**Exercise prompt**:
Reproduce each of the records below verbatim, line for line.

────

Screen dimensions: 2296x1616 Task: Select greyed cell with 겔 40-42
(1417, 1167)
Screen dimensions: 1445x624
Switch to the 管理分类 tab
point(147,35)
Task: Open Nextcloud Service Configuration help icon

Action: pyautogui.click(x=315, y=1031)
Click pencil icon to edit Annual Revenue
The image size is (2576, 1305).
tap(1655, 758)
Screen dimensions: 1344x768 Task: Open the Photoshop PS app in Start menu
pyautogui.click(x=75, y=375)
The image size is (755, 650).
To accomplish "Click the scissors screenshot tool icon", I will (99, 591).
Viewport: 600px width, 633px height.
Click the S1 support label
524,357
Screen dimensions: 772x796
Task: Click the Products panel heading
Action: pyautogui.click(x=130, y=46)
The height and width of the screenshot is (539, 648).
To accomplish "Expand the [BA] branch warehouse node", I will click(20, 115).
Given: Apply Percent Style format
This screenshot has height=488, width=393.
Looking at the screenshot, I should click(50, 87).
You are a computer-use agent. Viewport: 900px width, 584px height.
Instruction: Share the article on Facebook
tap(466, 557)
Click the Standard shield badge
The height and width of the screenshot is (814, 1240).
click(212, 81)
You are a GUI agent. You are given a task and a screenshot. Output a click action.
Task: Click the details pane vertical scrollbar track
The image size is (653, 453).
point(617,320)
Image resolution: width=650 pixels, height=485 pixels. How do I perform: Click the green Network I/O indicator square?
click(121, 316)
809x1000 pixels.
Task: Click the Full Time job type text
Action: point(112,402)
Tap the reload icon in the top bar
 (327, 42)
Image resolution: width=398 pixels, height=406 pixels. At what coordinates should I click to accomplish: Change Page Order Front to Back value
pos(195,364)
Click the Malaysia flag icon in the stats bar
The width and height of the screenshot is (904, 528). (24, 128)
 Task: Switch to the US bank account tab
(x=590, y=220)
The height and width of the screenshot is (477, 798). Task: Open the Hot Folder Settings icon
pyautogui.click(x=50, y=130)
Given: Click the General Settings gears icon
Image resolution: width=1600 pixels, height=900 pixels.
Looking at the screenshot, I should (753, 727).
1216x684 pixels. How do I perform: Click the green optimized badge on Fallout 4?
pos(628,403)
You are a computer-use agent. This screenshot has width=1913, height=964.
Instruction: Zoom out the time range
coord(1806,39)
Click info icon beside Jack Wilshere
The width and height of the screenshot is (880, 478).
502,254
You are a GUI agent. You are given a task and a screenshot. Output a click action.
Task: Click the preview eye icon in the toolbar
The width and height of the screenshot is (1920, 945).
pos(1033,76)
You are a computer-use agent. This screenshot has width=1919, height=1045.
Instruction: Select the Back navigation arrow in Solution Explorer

────

**Answer**:
Screen dimensions: 2296x1616 Task: Select greyed cell with 겔 40-42
(1417, 1167)
Screen dimensions: 1445x624
Switch to the 管理分类 tab
point(147,35)
Task: Open Nextcloud Service Configuration help icon

Action: pyautogui.click(x=315, y=1031)
Click pencil icon to edit Annual Revenue
The image size is (2576, 1305).
tap(1655, 758)
Screen dimensions: 1344x768 Task: Open the Photoshop PS app in Start menu
pyautogui.click(x=75, y=375)
The image size is (755, 650).
To accomplish "Click the scissors screenshot tool icon", I will (99, 591).
Viewport: 600px width, 633px height.
Click the S1 support label
524,357
Screen dimensions: 772x796
Task: Click the Products panel heading
Action: pyautogui.click(x=130, y=46)
The height and width of the screenshot is (539, 648).
To accomplish "Expand the [BA] branch warehouse node", I will click(20, 115).
Given: Apply Percent Style format
This screenshot has height=488, width=393.
Looking at the screenshot, I should click(50, 87).
You are a computer-use agent. Viewport: 900px width, 584px height.
Instruction: Share the article on Facebook
tap(466, 557)
Click the Standard shield badge
The height and width of the screenshot is (814, 1240).
click(212, 81)
You are a GUI agent. You are given a task and a screenshot. Output a click action.
Task: Click the details pane vertical scrollbar track
The image size is (653, 453).
point(617,320)
Image resolution: width=650 pixels, height=485 pixels. How do I perform: Click the green Network I/O indicator square?
click(121, 316)
809x1000 pixels.
Task: Click the Full Time job type text
Action: point(112,402)
Tap the reload icon in the top bar
 (327, 42)
Image resolution: width=398 pixels, height=406 pixels. At what coordinates should I click to accomplish: Change Page Order Front to Back value
pos(195,364)
Click the Malaysia flag icon in the stats bar
The width and height of the screenshot is (904, 528). (24, 128)
 Task: Switch to the US bank account tab
(x=590, y=220)
The height and width of the screenshot is (477, 798). Task: Open the Hot Folder Settings icon
pyautogui.click(x=50, y=130)
Given: Click the General Settings gears icon
Image resolution: width=1600 pixels, height=900 pixels.
Looking at the screenshot, I should (753, 727).
1216x684 pixels. How do I perform: Click the green optimized badge on Fallout 4?
pos(628,403)
You are a computer-use agent. This screenshot has width=1913, height=964.
Instruction: Zoom out the time range
coord(1806,39)
Click info icon beside Jack Wilshere
The width and height of the screenshot is (880, 478).
502,254
You are a GUI agent. You are given a task and a screenshot. Output a click action.
Task: Click the preview eye icon in the toolbar
The width and height of the screenshot is (1920, 945).
pos(1033,76)
You are a computer-use agent. This screenshot has width=1919, height=1045.
Instruction: Select the Back navigation arrow in Solution Explorer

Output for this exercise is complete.